At this point I can verify that the VPN works externally through my phone. Other services like SSH, samba shares work etc. BUT if I reboot the server all those things break, SSH won't connect, samba shares won't mount, the VPN will not connect, it's a mess. If I then stop openvpn@server I can SSH again.
Why would this work if I manually start it but not after a reboot with an enabled service?
-
maxburn
- OpenVPN Power User
- Posts: 65
- Joined: Mon Dec 12, 2016 6:07 pm
Post
by maxburn » Sat Nov 11, 2017 3:52 pm
Hope this post gets approved, I think I have it fixed but I would like confirmation this is a good fix.
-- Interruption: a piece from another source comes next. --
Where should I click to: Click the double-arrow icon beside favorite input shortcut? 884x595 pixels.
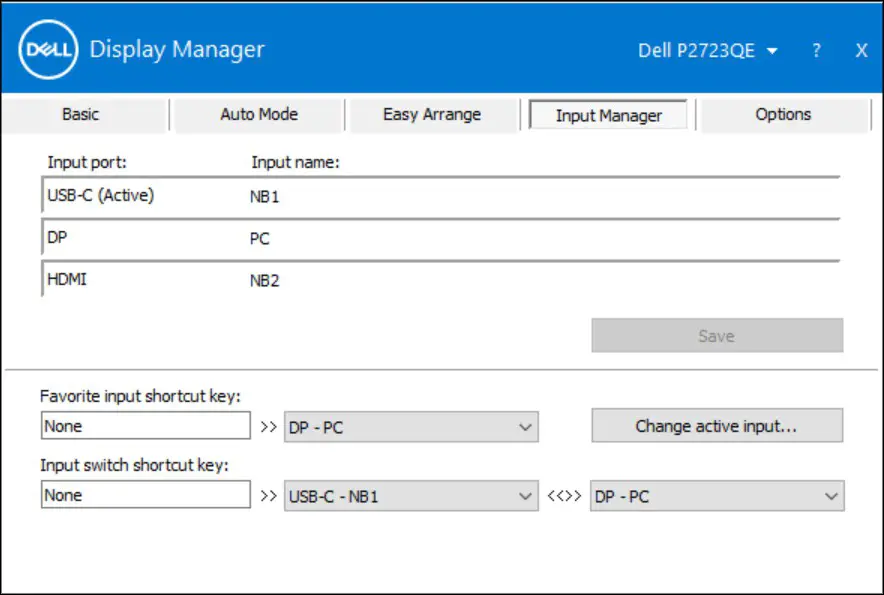tap(266, 425)
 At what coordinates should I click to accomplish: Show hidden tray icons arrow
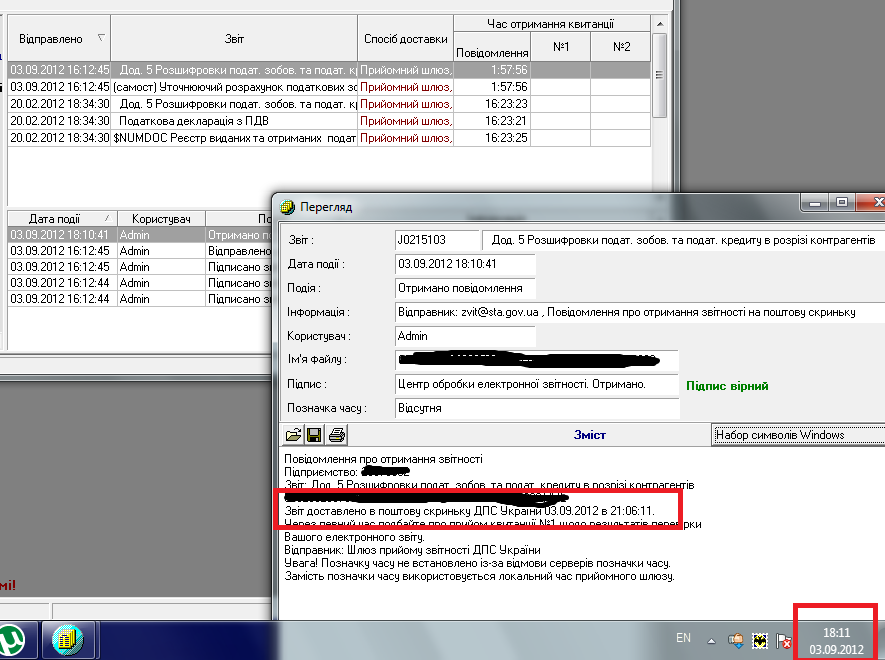(712, 638)
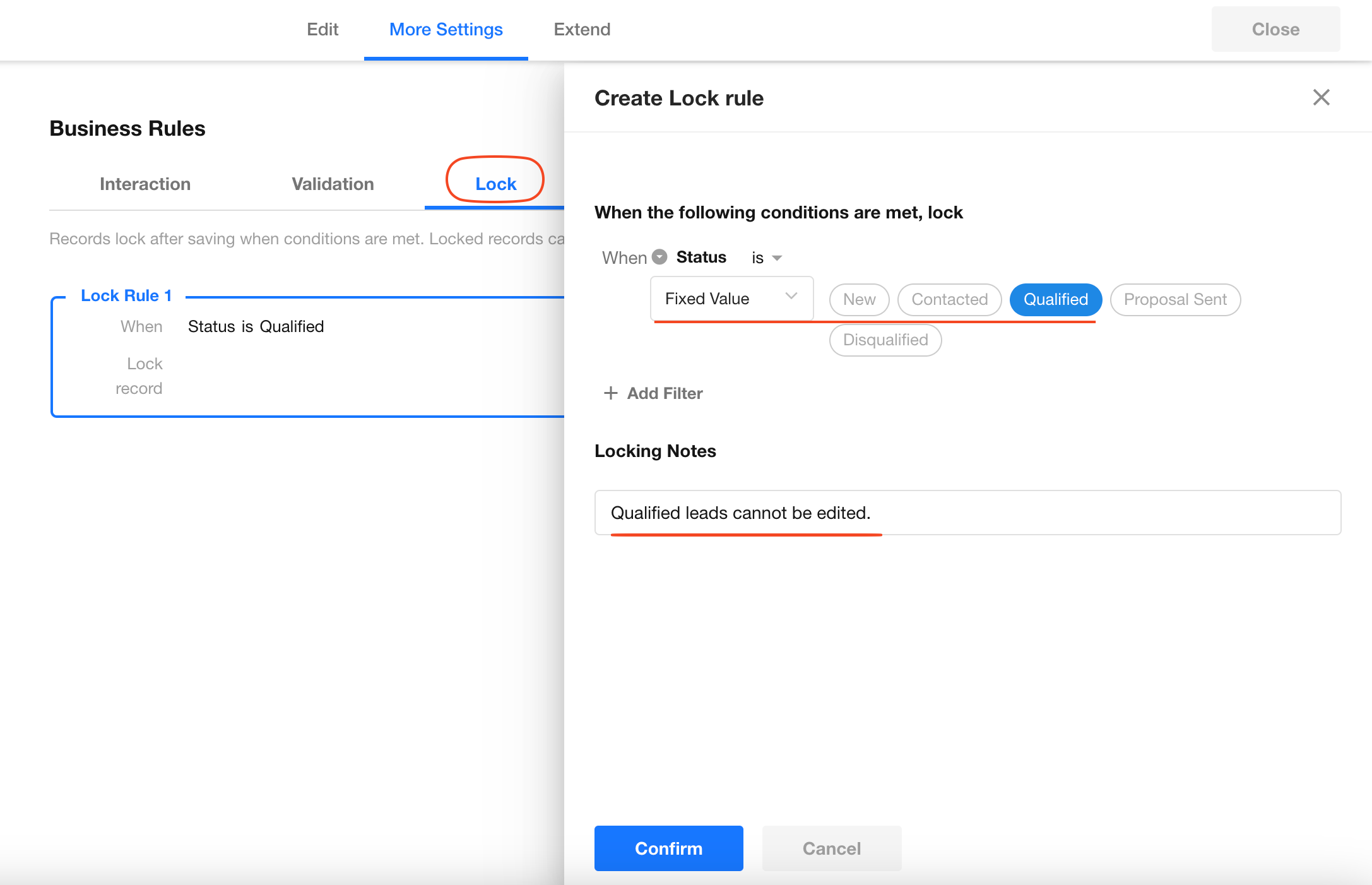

So if it works when I start it but not the service starting it during boot I was operating on the theory that openvpn was starting too soon, before the network interface was up. (I had this happen with PiHole.) Some searching around found this:
https://unix.stackexchange.com/question ... et-written
I didn't follow that exactly though. Looking in /lib/systemd/system I can see my service openvpn@.service and in that file it has the quoted [unit] section. I simply added these two lines:
Code: Select all
Requires=networking.service
After=networking.service
So now everything appears to be OK after reboot?
-
TinCanTech
- OpenVPN Protagonist
- Posts: 11137
- Joined: Fri Jun 03, 2016 1:17 pm
Post
by TinCanTech » Sat Nov 11, 2017 4:24 pm
maxburn wrote: ↑Sat Nov 11, 2017 3:52 pm
Looking in /lib/systemd/system I can see my service openvpn@.service and in that file it has the quoted [unit] section. I simply added these two lines:
I think the
preferred way is to put your customisation into a unit file which is located in /
etc/systemd/system .. so that future up dates do not over write your changes.
-
maxburn
- OpenVPN Power User
- Posts: 65
- Joined: Mon Dec 12, 2016 6:07 pm
Post
by maxburn » Sat Nov 11, 2017 5:12 pm
Right, did that following the linked guide. Still seems to work after reboot.
I guess the real question is why isn't this already in the stock config? I'm a complete novice and I've already run into this twice.